Thompson, now a New York Times best-selling author, was a 22-year-old student at Elon College in 1984 when she was raped at knifepoint in her off-campus apartment. Yesterday, Thompson told about 100 audience members at the Universities at Shady Grove how she identified the perpetrator as a man named Ronald Cotton, saw him convicted and then learned 13 years later through DNA testing she had accused the wrong man.
While the courtroom drama of Cotton v. North Carolina is fairly well known, Thompson — who in 2009 wrote a book with Cotton — told yesterday’s audience about the power of forgiveness: Cotton’s journey to forgive Thompson and Thompson’s struggle to forgive herself for putting an innocent man behind bars.
Although the event was not held on this university’s main campus, university officials sent out messages on university websites informing students of buses that would shuttle people to and from Shady Grove. About half of the audience members yesterday were students, including several from this campus.
Thompson said she feels especially passionate about visiting college campuses, given their high rates of sexual assault. In an oft-cited statistic from the U.S. Justice Department, one in five women will be sexually assaulted while in college, and of those victims, only 5 percent will report it. And Thompson said these high numbers are largely because the issue is kept in the dark at institutions of higher education.
“We know it’s happening, but we’re just not talking about it,” she said. “No one wants to talk about sexual violence, so I talk about it.”
Yesterday, that’s exactly what she did, taking the audience back to the night of her assault.
At 5-foot-2, 103 pounds, Thompson was unable to fight off her attacker, who had broken into her apartment in the middle of the night. Otherwise powerless in the situation, Thompson said she knew she had one weapon: the power to identify him. During her assault, Thompson said she studied the man’s face to ensure that when — or if — she escaped, she would make sure he never raped another woman.
“My most overriding emotion was, ‘I want to live,'” she said yesterday. “I thought, ‘If he kills me, he’ll have to catch me and find me first. I won’t lay here and die.'”
Thompson ultimately escaped out the same door her attacker had broken into and immediately reported the incident to police. Two days later, she identified Cotton out of a photo lineup and then later selected him in person as the man who assaulted her.
“I told police, ‘I remember everything about this man. Let me help you find him,'” Thompson said. “I had to keep the streets of Burlington, [N.C.,] safe.
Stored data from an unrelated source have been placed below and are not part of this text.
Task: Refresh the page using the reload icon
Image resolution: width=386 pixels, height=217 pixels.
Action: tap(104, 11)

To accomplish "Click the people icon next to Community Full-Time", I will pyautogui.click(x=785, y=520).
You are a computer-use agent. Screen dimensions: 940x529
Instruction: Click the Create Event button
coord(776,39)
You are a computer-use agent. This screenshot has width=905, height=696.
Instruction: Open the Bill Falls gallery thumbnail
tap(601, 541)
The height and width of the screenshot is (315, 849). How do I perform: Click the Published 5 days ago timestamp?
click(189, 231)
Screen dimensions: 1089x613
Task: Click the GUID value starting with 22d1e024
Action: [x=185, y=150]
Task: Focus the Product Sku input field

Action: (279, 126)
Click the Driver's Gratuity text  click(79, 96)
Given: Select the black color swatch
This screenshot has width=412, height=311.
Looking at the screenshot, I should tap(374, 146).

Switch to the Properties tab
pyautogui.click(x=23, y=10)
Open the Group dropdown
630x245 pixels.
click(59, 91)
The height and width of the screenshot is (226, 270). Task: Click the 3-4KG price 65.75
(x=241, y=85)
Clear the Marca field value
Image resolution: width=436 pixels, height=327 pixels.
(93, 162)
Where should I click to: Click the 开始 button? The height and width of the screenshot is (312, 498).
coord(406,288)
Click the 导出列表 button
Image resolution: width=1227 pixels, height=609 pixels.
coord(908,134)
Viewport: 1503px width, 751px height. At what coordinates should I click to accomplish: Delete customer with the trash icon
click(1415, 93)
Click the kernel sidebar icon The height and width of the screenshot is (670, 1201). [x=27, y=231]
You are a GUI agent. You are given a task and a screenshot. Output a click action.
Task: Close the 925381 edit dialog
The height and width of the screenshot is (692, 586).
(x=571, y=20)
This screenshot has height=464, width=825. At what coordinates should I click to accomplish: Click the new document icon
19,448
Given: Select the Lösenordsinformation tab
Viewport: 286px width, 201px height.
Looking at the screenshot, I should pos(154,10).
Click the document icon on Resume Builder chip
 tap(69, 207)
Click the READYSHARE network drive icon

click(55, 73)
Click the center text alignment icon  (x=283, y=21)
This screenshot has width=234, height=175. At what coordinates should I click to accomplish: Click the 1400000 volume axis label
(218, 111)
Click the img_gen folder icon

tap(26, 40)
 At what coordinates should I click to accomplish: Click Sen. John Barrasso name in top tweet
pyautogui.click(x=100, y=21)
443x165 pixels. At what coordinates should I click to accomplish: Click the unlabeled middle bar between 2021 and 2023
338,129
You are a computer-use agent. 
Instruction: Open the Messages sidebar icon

He couldn’t hurt another woman.”
Cotton denied any involvement in Thompson’s rape from the beginning but was found guilty and sentenced to life in prison.
Ten years later, with the help of DNA testing, he became the first prisoner ever exonerated by DNA evidence in North Carolina. A convicted serial rapist, Bobby Poole, was ultimately found guilty of Thompson’s and others’ rapes.
It took two years for Thompson to meet Cotton in person, but she said once she did, everything changed.
“I said to him, ‘Ronald, if I spend every minute of every second of every day for the rest of my life apologizing for what I did, would you forgive me?'” she said yesterday. “And he did the one thing I never expected. He took my hand and said, ‘Jennifer, I forgave you years ago.'”
Now, Thompson said she and Cotton share an unexplainable friendship, one that has helped her overcome her assault, forgive Poole, forgive herself and move on with life.
Junior criminology and criminal justice major Jeremy Jones said he was sexually assaulted while in high school and felt empowered by Thompson’s story.
“This is an issue that’s always hidden behind the curtain,” he said after the event. “People just don’t talk about it. It’s one of those things people like to ignore. Ignorance is bliss. But I found her story amazing. It was really moving.”
Sandra Martins, a junior at the University of Maryland, Baltimore County, said she was surprised to learn of the high prevalence of sexual assaults that involve acquaintances: According to the U.S. Justice Department, in 75 percent of all sexual assaults against women, the victim knows her attacker.
“It’s scary to know, but I’ve never thought about it,” she said. “You think the campus would be safe. It feels like a sense of security.”